== Working data ==

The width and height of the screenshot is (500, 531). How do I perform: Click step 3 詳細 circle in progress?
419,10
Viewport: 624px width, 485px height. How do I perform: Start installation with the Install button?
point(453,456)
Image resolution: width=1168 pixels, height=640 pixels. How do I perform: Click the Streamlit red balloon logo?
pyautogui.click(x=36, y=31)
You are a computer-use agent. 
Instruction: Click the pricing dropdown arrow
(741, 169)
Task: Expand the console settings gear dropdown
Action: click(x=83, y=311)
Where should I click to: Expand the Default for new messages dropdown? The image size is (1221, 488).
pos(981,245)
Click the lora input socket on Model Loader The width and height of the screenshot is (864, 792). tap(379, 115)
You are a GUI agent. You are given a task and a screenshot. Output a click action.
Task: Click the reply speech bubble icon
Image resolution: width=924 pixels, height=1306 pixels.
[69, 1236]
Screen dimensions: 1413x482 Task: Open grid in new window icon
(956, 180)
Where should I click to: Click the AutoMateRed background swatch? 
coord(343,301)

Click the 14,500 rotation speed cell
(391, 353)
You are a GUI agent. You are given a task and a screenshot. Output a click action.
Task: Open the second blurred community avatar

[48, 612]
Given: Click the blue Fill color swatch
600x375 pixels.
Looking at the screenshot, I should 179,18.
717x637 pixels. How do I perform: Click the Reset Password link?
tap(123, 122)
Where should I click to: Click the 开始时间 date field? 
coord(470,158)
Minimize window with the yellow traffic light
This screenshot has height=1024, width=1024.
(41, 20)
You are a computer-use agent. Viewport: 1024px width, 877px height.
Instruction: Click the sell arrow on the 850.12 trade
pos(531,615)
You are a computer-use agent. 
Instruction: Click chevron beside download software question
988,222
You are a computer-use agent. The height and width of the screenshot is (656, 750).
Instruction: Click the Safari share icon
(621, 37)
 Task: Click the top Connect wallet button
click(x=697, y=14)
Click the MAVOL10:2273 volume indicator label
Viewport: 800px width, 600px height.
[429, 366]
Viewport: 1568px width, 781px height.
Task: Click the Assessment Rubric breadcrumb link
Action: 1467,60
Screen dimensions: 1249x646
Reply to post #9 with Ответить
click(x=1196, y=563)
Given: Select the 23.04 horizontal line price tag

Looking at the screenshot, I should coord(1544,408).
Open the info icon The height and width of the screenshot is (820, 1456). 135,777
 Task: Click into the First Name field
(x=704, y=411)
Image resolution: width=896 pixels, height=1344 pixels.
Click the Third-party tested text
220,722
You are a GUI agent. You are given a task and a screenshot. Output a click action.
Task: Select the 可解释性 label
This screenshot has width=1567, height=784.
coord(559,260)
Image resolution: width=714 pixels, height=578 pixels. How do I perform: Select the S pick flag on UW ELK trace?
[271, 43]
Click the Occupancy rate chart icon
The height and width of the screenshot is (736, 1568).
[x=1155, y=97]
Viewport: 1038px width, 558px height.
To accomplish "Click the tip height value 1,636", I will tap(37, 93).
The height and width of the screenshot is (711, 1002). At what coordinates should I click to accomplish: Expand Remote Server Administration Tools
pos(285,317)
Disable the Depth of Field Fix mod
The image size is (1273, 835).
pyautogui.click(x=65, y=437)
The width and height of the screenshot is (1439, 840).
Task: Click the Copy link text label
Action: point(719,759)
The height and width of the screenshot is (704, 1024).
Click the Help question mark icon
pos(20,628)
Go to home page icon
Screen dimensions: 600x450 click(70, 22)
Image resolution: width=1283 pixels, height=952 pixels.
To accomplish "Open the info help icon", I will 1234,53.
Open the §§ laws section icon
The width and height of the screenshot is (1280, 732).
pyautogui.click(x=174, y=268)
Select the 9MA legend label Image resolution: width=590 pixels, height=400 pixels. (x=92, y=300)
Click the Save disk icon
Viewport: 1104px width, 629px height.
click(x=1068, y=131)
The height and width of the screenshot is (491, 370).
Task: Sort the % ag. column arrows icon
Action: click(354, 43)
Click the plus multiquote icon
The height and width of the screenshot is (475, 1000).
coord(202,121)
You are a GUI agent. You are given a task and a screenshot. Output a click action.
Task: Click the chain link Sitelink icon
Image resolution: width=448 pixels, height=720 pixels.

== Exercise directions ==
In full and word for word, output the entries.

== Output of the exercise ==
The width and height of the screenshot is (500, 531). How do I perform: Click step 3 詳細 circle in progress?
419,10
Viewport: 624px width, 485px height. How do I perform: Start installation with the Install button?
point(453,456)
Image resolution: width=1168 pixels, height=640 pixels. How do I perform: Click the Streamlit red balloon logo?
pyautogui.click(x=36, y=31)
You are a computer-use agent. 
Instruction: Click the pricing dropdown arrow
(741, 169)
Task: Expand the console settings gear dropdown
Action: click(x=83, y=311)
Where should I click to: Expand the Default for new messages dropdown? The image size is (1221, 488).
pos(981,245)
Click the lora input socket on Model Loader The width and height of the screenshot is (864, 792). tap(379, 115)
You are a GUI agent. You are given a task and a screenshot. Output a click action.
Task: Click the reply speech bubble icon
Image resolution: width=924 pixels, height=1306 pixels.
[69, 1236]
Screen dimensions: 1413x482 Task: Open grid in new window icon
(956, 180)
Where should I click to: Click the AutoMateRed background swatch? 
coord(343,301)

Click the 14,500 rotation speed cell
(391, 353)
You are a GUI agent. You are given a task and a screenshot. Output a click action.
Task: Open the second blurred community avatar

[48, 612]
Given: Click the blue Fill color swatch
600x375 pixels.
Looking at the screenshot, I should 179,18.
717x637 pixels. How do I perform: Click the Reset Password link?
tap(123, 122)
Where should I click to: Click the 开始时间 date field? 
coord(470,158)
Minimize window with the yellow traffic light
This screenshot has height=1024, width=1024.
(41, 20)
You are a computer-use agent. Viewport: 1024px width, 877px height.
Instruction: Click the sell arrow on the 850.12 trade
pos(531,615)
You are a computer-use agent. 
Instruction: Click chevron beside download software question
988,222
You are a computer-use agent. The height and width of the screenshot is (656, 750).
Instruction: Click the Safari share icon
(621, 37)
 Task: Click the top Connect wallet button
click(x=697, y=14)
Click the MAVOL10:2273 volume indicator label
Viewport: 800px width, 600px height.
[429, 366]
Viewport: 1568px width, 781px height.
Task: Click the Assessment Rubric breadcrumb link
Action: 1467,60
Screen dimensions: 1249x646
Reply to post #9 with Ответить
click(x=1196, y=563)
Given: Select the 23.04 horizontal line price tag

Looking at the screenshot, I should coord(1544,408).
Open the info icon The height and width of the screenshot is (820, 1456). 135,777
 Task: Click into the First Name field
(x=704, y=411)
Image resolution: width=896 pixels, height=1344 pixels.
Click the Third-party tested text
220,722
You are a GUI agent. You are given a task and a screenshot. Output a click action.
Task: Select the 可解释性 label
This screenshot has width=1567, height=784.
coord(559,260)
Image resolution: width=714 pixels, height=578 pixels. How do I perform: Select the S pick flag on UW ELK trace?
[271, 43]
Click the Occupancy rate chart icon
The height and width of the screenshot is (736, 1568).
[x=1155, y=97]
Viewport: 1038px width, 558px height.
To accomplish "Click the tip height value 1,636", I will tap(37, 93).
The height and width of the screenshot is (711, 1002). At what coordinates should I click to accomplish: Expand Remote Server Administration Tools
pos(285,317)
Disable the Depth of Field Fix mod
The image size is (1273, 835).
pyautogui.click(x=65, y=437)
The width and height of the screenshot is (1439, 840).
Task: Click the Copy link text label
Action: point(719,759)
The height and width of the screenshot is (704, 1024).
Click the Help question mark icon
pos(20,628)
Go to home page icon
Screen dimensions: 600x450 click(70, 22)
Image resolution: width=1283 pixels, height=952 pixels.
To accomplish "Open the info help icon", I will 1234,53.
Open the §§ laws section icon
The width and height of the screenshot is (1280, 732).
pyautogui.click(x=174, y=268)
Select the 9MA legend label Image resolution: width=590 pixels, height=400 pixels. (x=92, y=300)
Click the Save disk icon
Viewport: 1104px width, 629px height.
click(x=1068, y=131)
The height and width of the screenshot is (491, 370).
Task: Sort the % ag. column arrows icon
Action: click(354, 43)
Click the plus multiquote icon
The height and width of the screenshot is (475, 1000).
coord(202,121)
You are a GUI agent. You are given a task and a screenshot. Output a click action.
Task: Click the chain link Sitelink icon
Image resolution: width=448 pixels, height=720 pixels.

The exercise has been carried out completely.